TERZIGNO – L’anno scolastico è appena iniziato, ma tra i banchi di un liceo scientifico di Terzigno, al posto dei sogni e dei buoni propositi, questa mattina si è materializzato un incubo. Un incubo con la fredda e affilata forma di una lama da 18 centimetri, quella di un grosso coltello da cucina, trovata nello zaino di uno studente di appena quattordici anni. Un’età in cui si dovrebbe pensare ai compiti, alle prime amicizie e ai progetti per il futuro, non a come risolvere le controversie con la violenza.
La giornata del 18 settembre 2026 era iniziata come tante altre nell’istituto superiore alle pendici del Vesuvio. Le lezioni erano in corso da poco quando il Dirigente Scolastico, durante un controllo, ha fatto la sconcertante scoperta. Nascosto tra libri e quaderni, nello zaino di un alunno del primo anno, c’era l’arma. Senza esitazione, il Preside ha composto il 112, chiedendo l’intervento dei Carabinieri.
In pochi minuti, una pattuglia della stazione di Terzigno ha varcato i cancelli della scuola, trasformando un luogo di cultura in una scena del crimine potenziale. I militari hanno preso in consegna il ragazzo e sequestrato il coltello, un utensile da cucina che in quel contesto assumeva i contorni di un’arma letale. Poco dopo è arrivata anche la madre del giovane, convocata d’urgenza, visibilmente scossa e incredula di fronte all’accaduto.
Dai primi, rapidi accertamenti condotti dai Carabinieri è emerso un retroscena inquietante, che getta una luce sinistra sul gesto del ragazzo. Pare che il giorno precedente, il neo 14enne avesse avuto un violento litigio con un compagno di classe. Un alterco verbale, forse degenerato, che avrebbe spinto l’adolescente a presentarsi a scuola armato, forse per intimidire, forse per vendicarsi. Un’escalation che solo il tempestivo intervento del Preside ha impedito potesse sfociare in tragedia.
Al termine delle formalità, il ragazzo è stato denunciato a piede libero alla Procura per i Minorenni di Napoli con la pesante accusa di porto abusivo di arma.
L’episodio di Terzigno, per quanto agghiacciante, non è purtroppo una scheggia impazzita, ma la punta di un iceberg che testimonia un’emergenza sociale sempre più diffusa tra i giovanissimi. I numeri, forniti dal Comando Provinciale dei Carabinieri di Napoli, dipingono un quadro a tinte fosche. Dal primo gennaio ad agosto di quest’anno, in tutta la provincia, sono state sequestrate ben 150 armi improprie – tra cui lame di ogni genere, tirapugni e mazze – spesso trovate addosso a minorenni.
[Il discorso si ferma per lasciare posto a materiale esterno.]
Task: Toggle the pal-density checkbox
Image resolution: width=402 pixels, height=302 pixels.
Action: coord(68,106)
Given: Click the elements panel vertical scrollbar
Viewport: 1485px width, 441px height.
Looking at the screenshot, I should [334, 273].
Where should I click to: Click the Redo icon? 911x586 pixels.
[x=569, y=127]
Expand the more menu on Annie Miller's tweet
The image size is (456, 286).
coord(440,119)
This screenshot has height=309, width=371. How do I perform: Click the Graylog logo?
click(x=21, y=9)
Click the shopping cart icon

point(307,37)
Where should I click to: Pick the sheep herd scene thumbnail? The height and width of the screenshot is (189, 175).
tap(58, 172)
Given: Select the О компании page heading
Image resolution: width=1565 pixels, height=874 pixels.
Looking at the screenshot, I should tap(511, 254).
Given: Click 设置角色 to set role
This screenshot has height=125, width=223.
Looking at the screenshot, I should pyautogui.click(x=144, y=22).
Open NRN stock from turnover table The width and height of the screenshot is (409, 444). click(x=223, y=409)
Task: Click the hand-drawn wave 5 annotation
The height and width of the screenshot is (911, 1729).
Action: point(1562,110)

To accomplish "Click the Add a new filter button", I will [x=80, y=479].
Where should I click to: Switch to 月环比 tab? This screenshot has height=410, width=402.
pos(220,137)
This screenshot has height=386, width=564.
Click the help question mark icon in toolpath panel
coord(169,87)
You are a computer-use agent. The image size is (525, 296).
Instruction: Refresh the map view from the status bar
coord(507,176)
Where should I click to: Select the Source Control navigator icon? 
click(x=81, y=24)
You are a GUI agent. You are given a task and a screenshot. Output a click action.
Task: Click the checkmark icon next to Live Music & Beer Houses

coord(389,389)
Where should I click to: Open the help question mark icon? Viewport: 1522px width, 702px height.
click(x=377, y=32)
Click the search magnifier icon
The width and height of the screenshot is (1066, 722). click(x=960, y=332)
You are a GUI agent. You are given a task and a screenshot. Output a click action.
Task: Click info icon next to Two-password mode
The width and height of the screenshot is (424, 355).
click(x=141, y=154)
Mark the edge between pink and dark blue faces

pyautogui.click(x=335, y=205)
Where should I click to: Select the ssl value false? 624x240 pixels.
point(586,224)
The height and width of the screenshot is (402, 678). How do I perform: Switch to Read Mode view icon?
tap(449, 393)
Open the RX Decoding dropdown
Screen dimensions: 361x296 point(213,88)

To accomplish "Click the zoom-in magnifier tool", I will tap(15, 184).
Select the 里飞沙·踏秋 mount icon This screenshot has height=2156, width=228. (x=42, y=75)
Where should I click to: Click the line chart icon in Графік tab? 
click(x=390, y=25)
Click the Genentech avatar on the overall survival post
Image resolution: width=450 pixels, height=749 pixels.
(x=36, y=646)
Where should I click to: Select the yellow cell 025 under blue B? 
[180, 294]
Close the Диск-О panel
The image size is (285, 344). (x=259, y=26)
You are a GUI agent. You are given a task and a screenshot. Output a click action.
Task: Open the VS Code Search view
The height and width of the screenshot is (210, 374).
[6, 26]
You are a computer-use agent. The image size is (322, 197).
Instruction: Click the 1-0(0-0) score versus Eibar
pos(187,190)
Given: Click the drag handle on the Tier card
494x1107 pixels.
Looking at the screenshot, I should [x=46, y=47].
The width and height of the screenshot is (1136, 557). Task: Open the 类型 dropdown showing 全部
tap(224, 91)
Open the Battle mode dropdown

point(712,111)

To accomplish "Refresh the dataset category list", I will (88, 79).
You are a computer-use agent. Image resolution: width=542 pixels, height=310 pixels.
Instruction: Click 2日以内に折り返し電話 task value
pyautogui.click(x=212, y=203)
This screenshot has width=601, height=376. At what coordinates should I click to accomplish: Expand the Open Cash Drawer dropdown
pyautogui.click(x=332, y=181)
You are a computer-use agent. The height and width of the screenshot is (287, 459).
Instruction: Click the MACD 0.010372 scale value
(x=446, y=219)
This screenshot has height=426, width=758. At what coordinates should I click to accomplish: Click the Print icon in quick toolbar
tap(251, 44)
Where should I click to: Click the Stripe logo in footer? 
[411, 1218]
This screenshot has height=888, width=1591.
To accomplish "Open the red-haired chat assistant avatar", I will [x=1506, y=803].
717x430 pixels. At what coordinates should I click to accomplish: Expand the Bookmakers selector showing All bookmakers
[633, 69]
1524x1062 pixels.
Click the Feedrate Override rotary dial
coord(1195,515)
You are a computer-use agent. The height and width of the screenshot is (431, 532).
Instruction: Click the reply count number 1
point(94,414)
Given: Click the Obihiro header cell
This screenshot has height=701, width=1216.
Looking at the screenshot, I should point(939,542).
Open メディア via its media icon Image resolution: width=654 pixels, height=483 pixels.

A queste si aggiungono 78 armi da fuoco vere e proprie, a testimonianza di una circolazione di arsenali che non risparmia nessuna fascia d’età.
Il bilancio dell’attività repressiva è altrettanto eloquente: 44 persone sono finite in manette per porto e detenzione abusiva di armi, mentre altre 138 sono state denunciate. Cifre che raccontano di un fenomeno radicato, dove la cultura della violenza e la facile reperibilità delle armi trasformano le liti adolescenziali in potenziali fatti di cronaca nera. La domanda che resta sospesa, nell’aria attonita della scuola di Terzigno, è la più difficile: cosa spinge un ragazzo che ha appena spento quattordici candeline a trasformare il proprio zaino in un arsenale, e la scuola in un campo di battaglia? Un interrogativo che chiama in causa non solo le famiglie e le istituzioni, ma un’intera società che rischia di perdere i propri figli.